The tool also shows its age through its .NET 4.5 dependency and Windows-only operation. Modern security teams increasingly work from Linux environments using tools like Kali or Parrot OS, and WinShareEnum simply won't run there without maintaining a separate Windows VM. SID resolution can fail in complex network topologies—the documentation specifically mentions issues with double VPN scenarios or when not using FQDNs, leaving you with cryptic SIDs instead of readable account names. The basic file download functionality that writes directly to your desktop without confirmation or versioning is primitive compared to modern forensic collection tools. Finally, this appears to be a dormant project with references to .NET framework downloads from 2013, raising questions about compatibility with Windows 10/11's enhanced security features, Windows Defender detections, and modern Active Directory hardening.
Verdict
Use if: You're conducting internal penetration tests or security audits in Windows-heavy enterprise environments where you need a GUI tool to quickly visualize share permissions and identify world-readable or overly permissive shares.
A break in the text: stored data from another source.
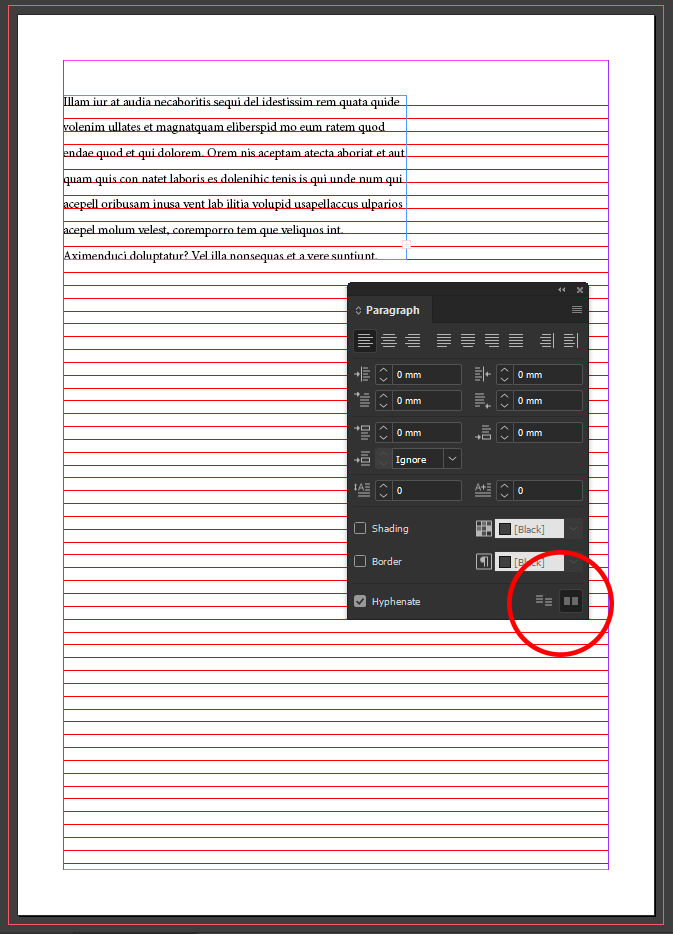Select the Paragraph panel tab
Screen dimensions: 673x934
pos(392,310)
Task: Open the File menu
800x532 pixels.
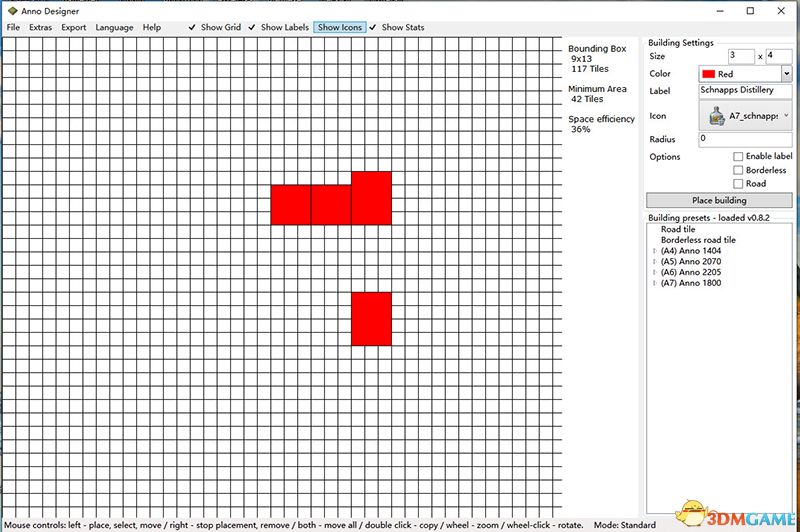Action: click(x=13, y=28)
WinShareEnum excels at the initial reconnaissance phase of network assessments, giving you an immediate visual indication of the most dangerous misconfigurations. It's particularly valuable when presenting findings to non-technical stakeholders—the color-coded GUI makes security issues immediately apparent. If you're already working from a Windows attack platform with .NET installed and prioritize ease of use over performance, this tool delivers solid value for small-to-medium network scopes. Skip if: You need to scan large enterprise networks quickly (thousands of shares), require cross-platform compatibility with Linux-based security distributions, work in environments with modern security hardening where .NET 4.5 tools may be blocked, or prefer scriptable command-line tools that integrate into automated workflows. For those scenarios, you're better served by actively maintained alternatives like CrackMapExec for speed and breadth, PowerView for PowerShell-based enumeration with Active Directory integration, or Impacket's Python scripts for cross-platform flexibility and scripting capabilities.